Child abuse and neglect test society's equally powerful need to keep a torn family intact when possible. And to support the individual members when it is not. No group is more aware of this than child-care social workers.
That is why for the 3,000 delegates attending the National Conference on Child Abuse and Neglect here this week, three developments have the potential for major impact on their work with the estimated 1.3 million children in the United States who experience abuse or neglect annually.
* Public trust funds to help fight child abuse.
* Tough new laws to force neglectful parents to pay child support.
* Court decisions clarifying the role of social agencies in child abuse situations.
''Right now society's awareness of child abuse is at a critical moment,'' says Anne Harris Cohn, executive director of the National Committee for the Prevention of Child Abuse (NCPCA). ''It has taken us 10 years to bring the issue of child abuse out of the closet and make it a popular concern.'' The economic downturn, not increased reporting, as Ms. Cohn sees it, has caused a rise in the incidence of child abuse in the last two years.
''But only if the number of children abused has declined 10 years from now will we know it is more than just popular concern,'' she says. ''Prevention, not just awareness of the problem or lawsuits, saves families.''
It is in a period of shrinking state and federal child-care budgets that the idea of a ''children's trust fund'' has emerged. Legislation exists or is pending in 13 states creating new sources of support for programs to prevent child abuse without raising taxes. There are two parts to the children's trust fund.
''First, an advisory group of individuals with a demonstrated interest in preventing child abuse is created to establish priorities for distributing monies,'' says Thomas L. Birch of NCPCA. ''Second, money to build the fund is generated by surcharges on marriage licenses, birth certificates or divorce decrees, or by specially designated refunds of income tax.''
What makes the children's trust fund so effective, child-care workers say, is that it creates a continuous revenue stream immune to the fiscal ups and downs of a state's economy, or the policy vagaries resulting from changing politics in the legislature.
The second area of public action focuses on the fact that last year about $4 billion was ''owed to children'' by parents who failed to pay child support. Secretary of Health and Human Services Margaret M. Heckler has issued a ''call to arms'' and signaled ''this administration's thrust to enact effective measures to collect child support money.'' Social work delegates here welcomed a countrywide, grass-roots effort by medical, social-service, and legal professionals.
Passage and rigorous enforcement of child support laws will make an important contribution, says Secretary Heckler. About $16.7 million of her department's $ 289 billion budget is committed directly to child abuse and neglect programs.
In the area of court decisions, recent and precedent-setting rulings affecting parental rights in child abuse and neglect case law are enabling social agencies to know their roles and responsibilities more clearly, say social workers, in meeting child abuse case needs.
A guiding principle in these decisions is a concern for the child's right to permanency of home and protection. But a range of rights is at stake. And there are some disclaimers.
''Judges just don't feel they are setting nationwide policy.
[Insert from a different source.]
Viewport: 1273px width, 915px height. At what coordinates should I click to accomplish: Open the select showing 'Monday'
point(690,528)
They are dealing with particular situations that perhaps set a pattern or trend,'' says Lucy Younes, legal analyst for Information Clearinghouse on Child Abuse and Neglect.
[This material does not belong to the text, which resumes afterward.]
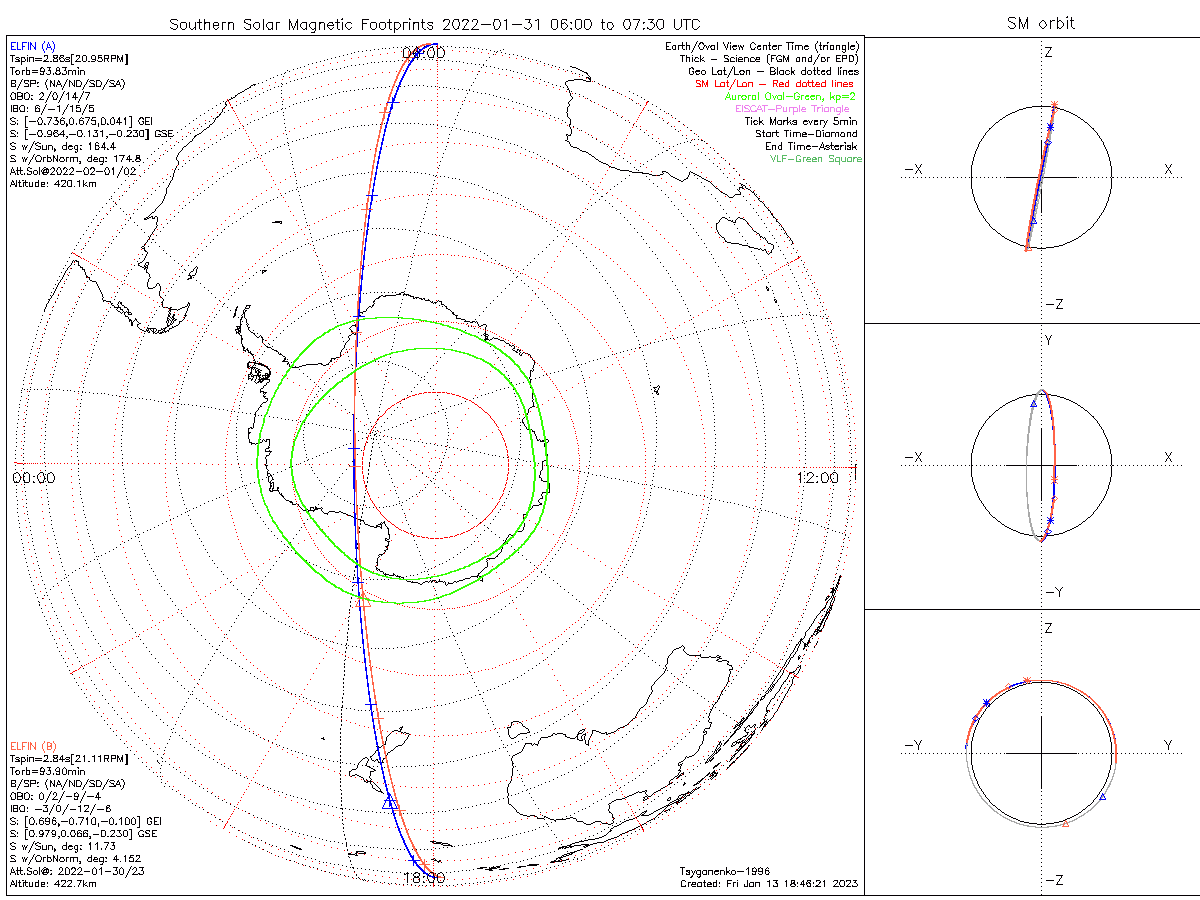Click the 'VLF-Green Square' legend entry
1200x900 pixels.
(x=815, y=159)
Balancing of the parents' constitutional right of family integrity and a child's right to protection are constantly being weighed by judges, Ms. Younes says.
On the legislative front, child-care workers see their task strengthened as some states have broadened child protection laws to include sexual exploitation in cases of prostitution and pornography. State codes in some instances allow for a more liberal use of out-of-case evidence - such as the videotape testimony of a minor who has been sexually molested or exploited.
''We're also seeing instances where the nonpaticipatory parent who stands by while a child is battered is also being held liable,'' says Howard A. Davidson, director of the National Legal Resource Center for Child Advocacy and Protection.
''Medical neglect cases in five appellate courts have found that parents are liable where life-saving treatment for a child is witheld for religious reasons, '' he adds.
''Diligent follow through on the placement of a child in foster care on the part of the placing agency,'' is also under the courts scrutiny, says Mark Hardin, director of the Foster Care Project in Washington. Since the need for permanency in a child's life is important, courts desire quick placement of a child when the parent persists in conduct which causes a child to be removed to foster care, Mr. Hardin says. Quick can be one year to 18 months, he adds.